(* :Title: MultiplierMethod *)
(* :Context: Optimization` *)
(* :Author: Jean-Christophe Culioli *)
(* :Email: culioli@cas.ensmp.fr *)
(* :Affiliation: Centre Automatique et Systemes, *)
(* Ecole des Mines de Paris, FRANCE *)
(* :Author: Joseph P. Skudlarek *)
(* :Affiliation: Cypress Semiconductor Corp *)
(* Data Communications Division *)
(* Beaverton, Oregon 97008 *)
(* :Summary:
This package provides the function MultiplierMethod
for minimization of a nonlinear objective function
subject to equality and / or inequality constraints.
*)
(* :Package Version: 1.93 *)
(* NB: update Version in Options if change *)

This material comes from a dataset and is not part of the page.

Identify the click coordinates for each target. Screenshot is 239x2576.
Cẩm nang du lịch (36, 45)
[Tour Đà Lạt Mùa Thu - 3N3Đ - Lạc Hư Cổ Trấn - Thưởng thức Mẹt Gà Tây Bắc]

(* :Mathematica Version: 5.0 *)
(* :Copyright: Copyright 1994, J.-C Culioli,
Ecole des Mines de Paris, France
This package may be copied in its entirety for nonprofit
purposes only. Sale, other than for the direct cost of the
media, is prohibited. This copyright notice must accompany all
copies. *)
(* :Copyright: Copyright 2000-2002,2004 Joseph P. Skudlarek *)
(**********************************************************************)
(* TODO:
To allow warm/directed start: handle options
EqualityLambda -> initialValue
InequalityLambda -> initialValue
Consider returning history and/or iteration count.
*)
(**********************************************************************)
(* :History: V. 1.93, 13 June 2004, by Jskud : FindMinimum changed in
Mma 5.0, requiring rework. *)
(* :History: V. 1.92, 21 July 2002, by Jskud : add WRIGHT9 problem to
MultiplierMethod.nb, and reformat notebook a little; clarify
TODO task. *)
(* :History: V. 1.91, 17June 2002, by Jskud : reorder history, so most
recent is first. Make code more robust by Take 3 vice Drop -1
in SameTest for FixedPoint. Clean up some variable names. Add
TODO list. *)
(* :History: V. 1.9, 11 June 2002, by Jskud : correct two of the
example problems -- TP2 p. 25 solution was not optimal;
TP340 p. 161 was not well formed, so add constraints.
Add Nocedal and Wright reference, and update comments in
OptimalityConditions. *)
(* :History: V. 1.8, 08 June 2002, by Jskud : ignore penalty stability
("ck") when computing a fixed point. Define Version::usage to
cause local definition and avoid spell1 warning. Fix typo in
comment *)
(* :History: V. 1.7, 27 February 2001, by Jskud : update copyright
notice; add Version to Options; update discussion to include
corrected summary; roll version number to ensure have
unambiguous release. *)
(* :History: V. 1.6, 24-26 February 2001, by Jskud : fix nasty FixUp
vice fixUp typo! (found while investigating suspect p (lambda)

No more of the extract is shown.